Alfred Tarazi's latest exhibition preserves and promotes classical Lebanese craftsmanship
5 min read
12 December, 2022
Ancient methods of Lebanese craftsmanship have endured throughout the centuries, both in times of national illness and health. One such family that has kept these traditions is the Tarazi family, whose artistic imprint can be seen across Lebanon.

For much of his career, Lebanese multi-disciplinary artist Alfred Tarazi has sought to examine and interrogate his country’s complex relationship with history and heritage.

In his latest exhibition, Hymne a l’Amour (or ‘The Hymn of Love’), Alfred explores his own connection to Lebanon’s traditional craftsmen, using elements taken from his own family’s collection of artefacts to showcase the talents of these increasingly vanishing and forgotten artisans.

“It's a family inheritance,” Tarazi told The New Arab. “I come from a family of craftsmen, over four generations. We made tin; oriental crafts; woodwork. And we were also antique dealers, not only manufacturers.”

“What we're showing is this very difficult negotiation with modernity,” he continued. “All of these objects are literally pre-modern, in an industrial sense. If you're a designer or an architect, or an artist, it's a fantastic study, because it's an extremely intelligent [form] of craft-making.”

Part of the Institut Français du Liban’s Art & Territory Program – in partnership with UMAM Documentation and Research, the Lebanese Ministry of Culture and the General Directorate of Antiquities (DGA) – the exhibition is divided into two parts.

The first part is a large-scale installation displayed on the steps of the National Museum of Beirut. Here, Tarazi has fashioned a scale reproduction of the exterior of the Residence de Pins (or ‘The Pine Residence’). Built in 1916, this official residence of the French Ambassador to Lebanon holds particular historic significance, both to the country of Lebanon and to Tarazi personally.

On the steps of the National Museum of Beirut, Tarazi has erected a scale model of the Residence de Pins, elements of which were designed by his great-grandfather [photo credit: Robert McKelvey]

“One of the key objects that we're displaying is the model of the door of the [Residence de Pins],” he explained. “My great-grandfather did all the woodwork for that door.”

“That door is important because – in front of that door, in 1920 – General Henri Gouraud proclaimed the creation of the state of Greater Lebanon,” he continued. “The ‘mother’ of that door is an object of high cultural significance. It both carries the weight of the craft [and] the historical weight that rests upon it.”

Geometric ceiling tiles in the Baghdadi style, taken from the Tarazi family's collection [photo credit: Robert McKelvey]

The second part is a collection containing several thousand of the Tarazi family’s own handmade decorations and other items. These include brass and copper metalwork coffee jugs and bowls, geometric Baghdadi ceiling tiles, colourful glass lanterns, carved wooden doorframes and panels, salon furniture and bannister pieces.

Many have deteriorated while held in storage over the years.
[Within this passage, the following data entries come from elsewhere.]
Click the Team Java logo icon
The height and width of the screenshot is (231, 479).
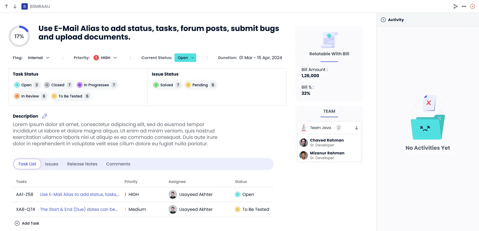pos(304,128)
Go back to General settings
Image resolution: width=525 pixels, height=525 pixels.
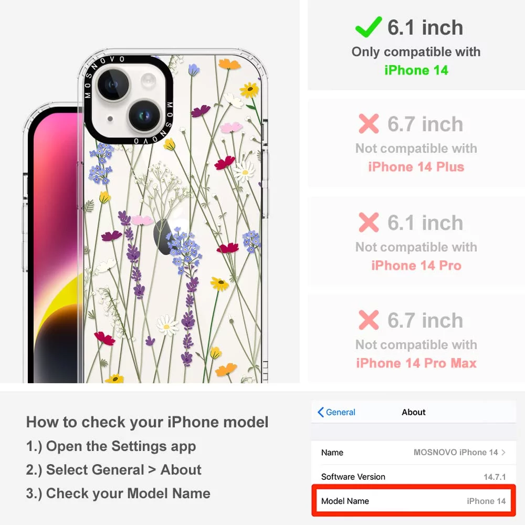coord(337,412)
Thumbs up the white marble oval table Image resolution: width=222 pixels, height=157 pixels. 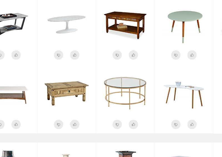75,55
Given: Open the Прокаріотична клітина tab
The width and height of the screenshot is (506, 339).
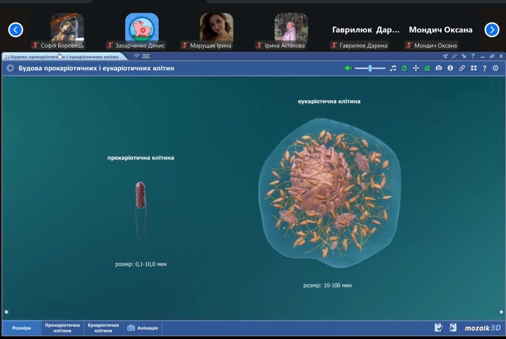Looking at the screenshot, I should tap(63, 328).
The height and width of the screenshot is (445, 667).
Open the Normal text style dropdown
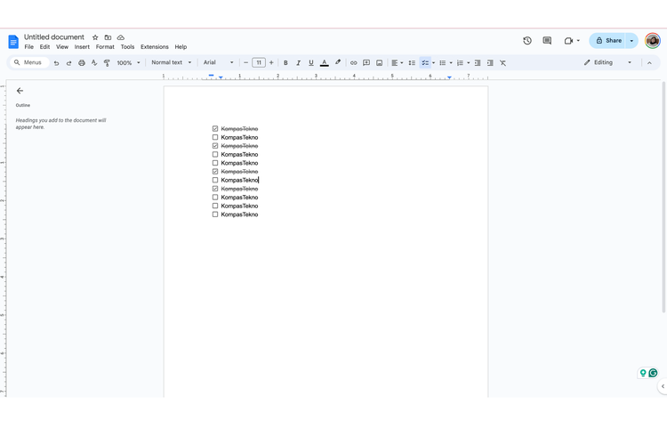(x=171, y=63)
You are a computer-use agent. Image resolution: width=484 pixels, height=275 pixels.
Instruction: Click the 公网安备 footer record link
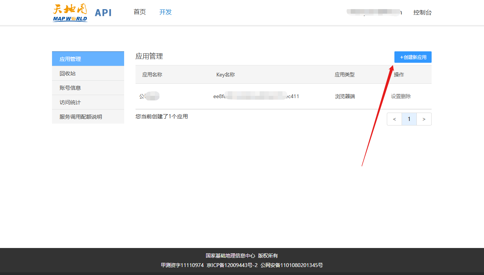[x=292, y=265]
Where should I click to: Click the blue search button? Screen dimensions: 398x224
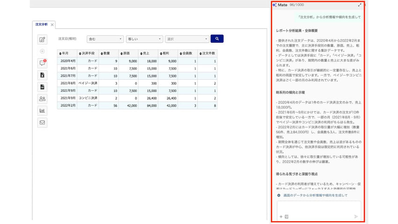(217, 38)
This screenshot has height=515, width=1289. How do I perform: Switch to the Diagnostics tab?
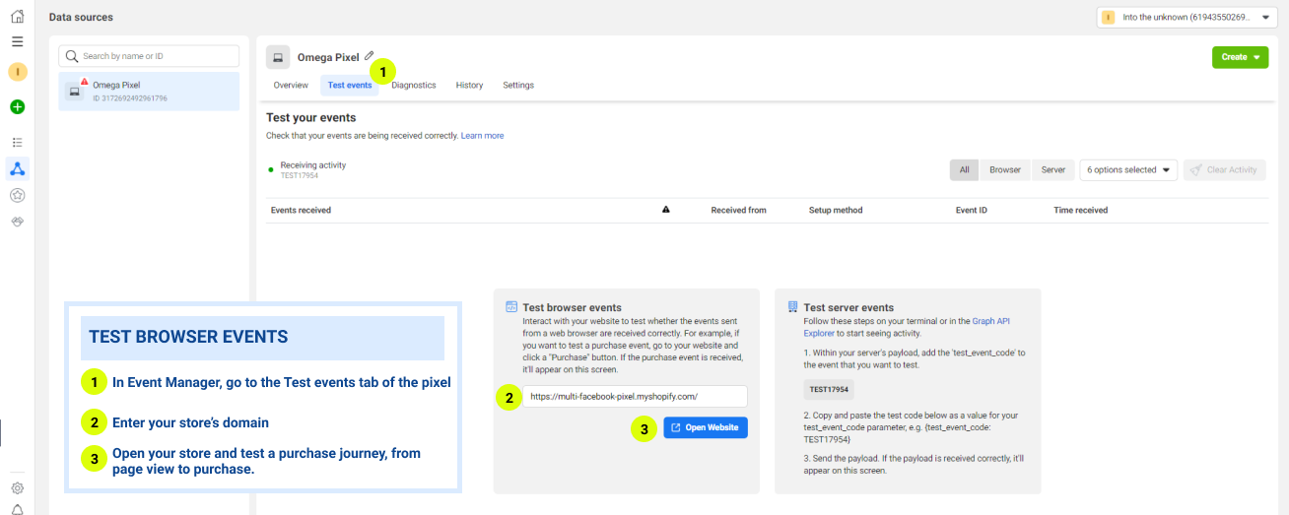click(x=413, y=86)
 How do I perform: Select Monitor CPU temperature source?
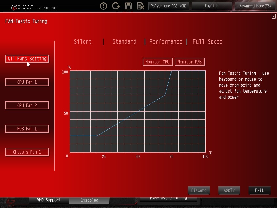(x=157, y=62)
This reflects a wider trend – not just in Lebanon, but across the Middle East – where cultural preservation has gone largely passed over until comparatively recently.

Decorative wooden panels, taken from the Tarazi family's collection [photo credit: Robert McKelvey]
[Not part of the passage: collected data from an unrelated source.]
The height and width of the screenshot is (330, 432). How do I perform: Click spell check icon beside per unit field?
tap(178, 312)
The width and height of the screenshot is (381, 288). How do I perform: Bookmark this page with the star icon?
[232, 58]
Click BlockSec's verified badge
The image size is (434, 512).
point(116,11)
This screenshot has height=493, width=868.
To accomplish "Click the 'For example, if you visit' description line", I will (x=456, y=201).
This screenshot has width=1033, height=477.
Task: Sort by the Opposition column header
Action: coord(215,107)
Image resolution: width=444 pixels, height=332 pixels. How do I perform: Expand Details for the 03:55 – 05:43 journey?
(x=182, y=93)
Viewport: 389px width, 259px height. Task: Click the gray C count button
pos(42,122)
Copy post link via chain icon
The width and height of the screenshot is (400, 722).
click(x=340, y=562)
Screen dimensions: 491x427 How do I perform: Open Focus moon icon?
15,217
“All these objects were in a warehouse, rotting gently, or not so gently,” said Tarazi. “It was a matter of responsibility for me to try to preserve and showcase these objects.”
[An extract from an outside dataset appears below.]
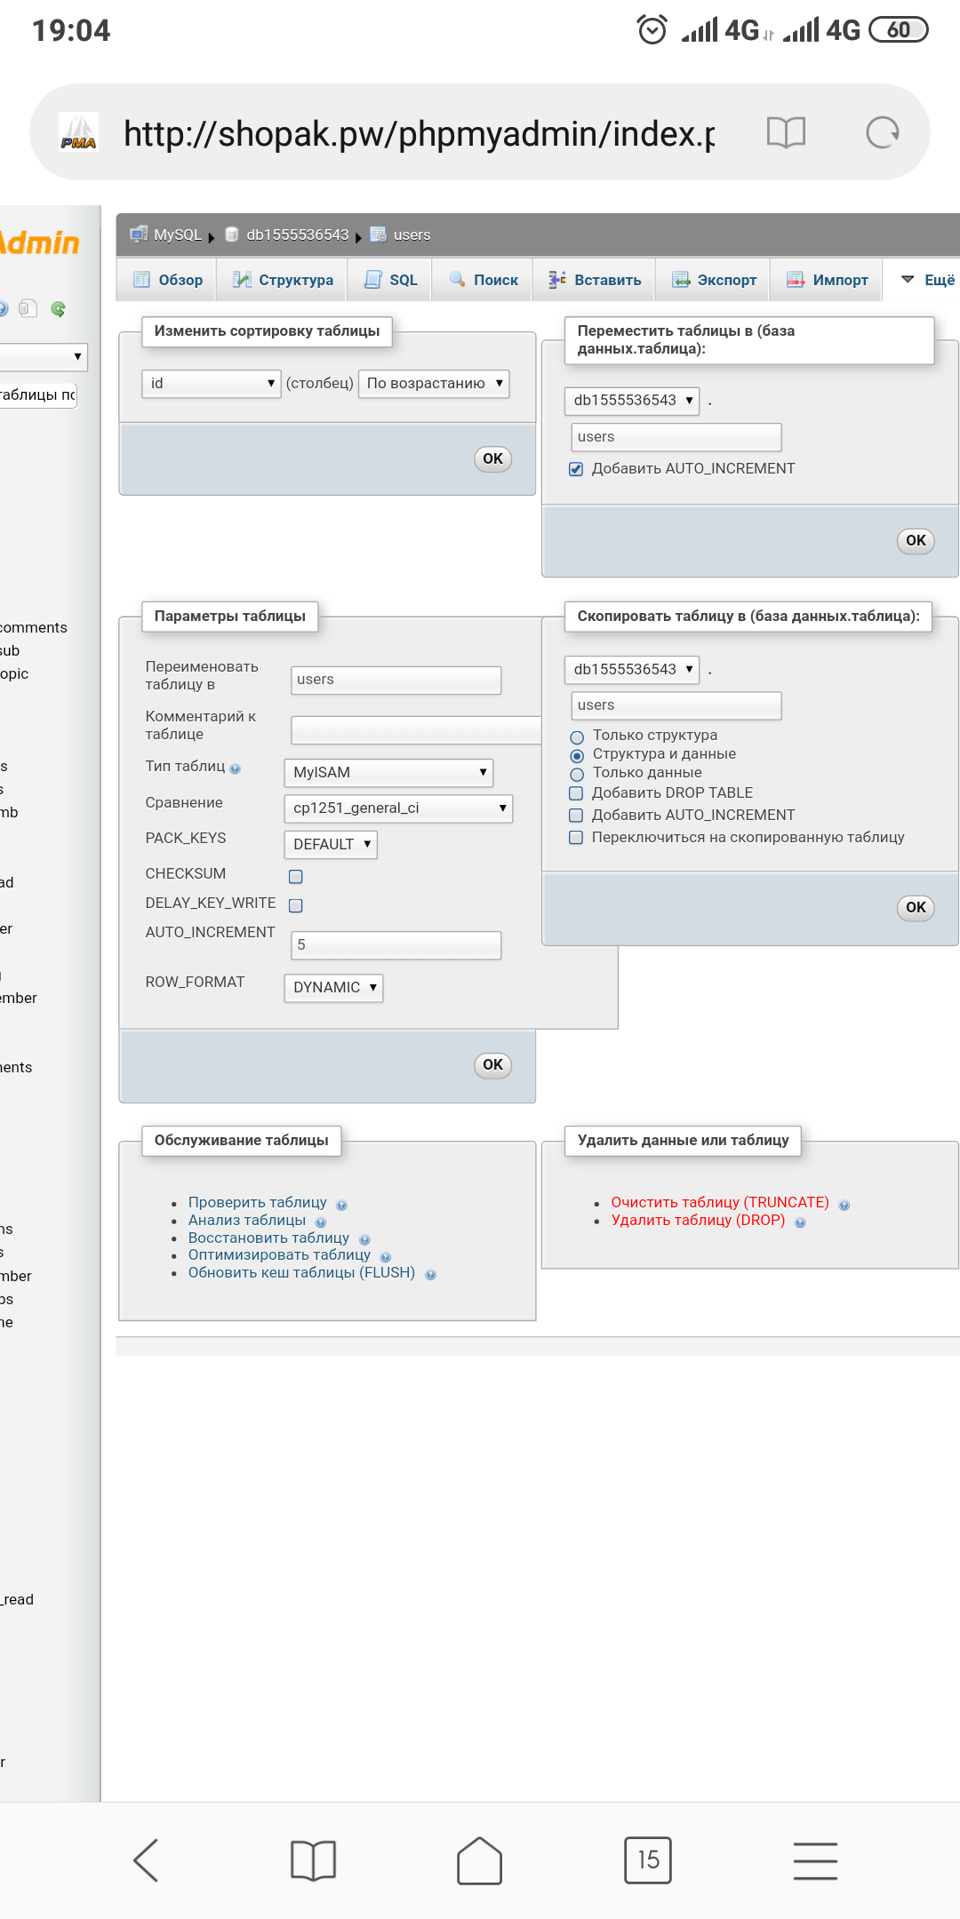
Task: Click help icon beside Тип таблиц
Action: pos(235,768)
“These are objects of high cultural significance [but they have] been overlooked in the local museology,” he explained. “While these kinds of crafts have been celebrated in Western museums, under the label of either decorative arts or Islamic art, there has been a general neglect [of] this heritage.”

Many items in the Tarazi family's collect have deteriorated over the years [photo credit: Robert McKelvey]

The Tarazi family are prolific artisans, following a crafting tradition going back as far as the mid-1800s when – in 1862 – Tarazi’s great-grandfather, Dimitri Tarazi, founded Maison Tarazi, a gallery and manufacturing company of silks, carpets, antique metalcrafts and oriental furniture in Beirut.

Many of their works can be found on display in heritage buildings across Lebanon, including Sursock Palace, Villa Linda Sursock and the Sursock Museum, along with hundreds of other Ottoman-era houses across the MENA region.

Some of the Tarazi family's earliest creations were handmade metalwork vessels [photo credit: Robert McKelvey]

This legacy has had to persist through extremely difficult times, both in the past and recently. Nevertheless, the Tarazis have always found a way to rebuild and continue to pass on their skills to a new generation.

“[My] grandfather's store was destroyed by the Civil War,” said Tarazi. “[My uncle's] store went through an explosion in Brummana, and then he opened [another] store in Mar Mikhael and that was devastated by the August 4 blast. We're going from one catastrophe to the other, trying to survive [and] to preserve this heritage.”

The family is still carrying on their work today. Camille Tarazi, who also currently manages the modern Maison Tarazi, has even joined the ongoing restoration of Sursock Palace, specifically the repair and replacement of the doors and other woodwork elements – also originally crafted by the Tarazis – that suffered damage due to the Beirut Port explosion.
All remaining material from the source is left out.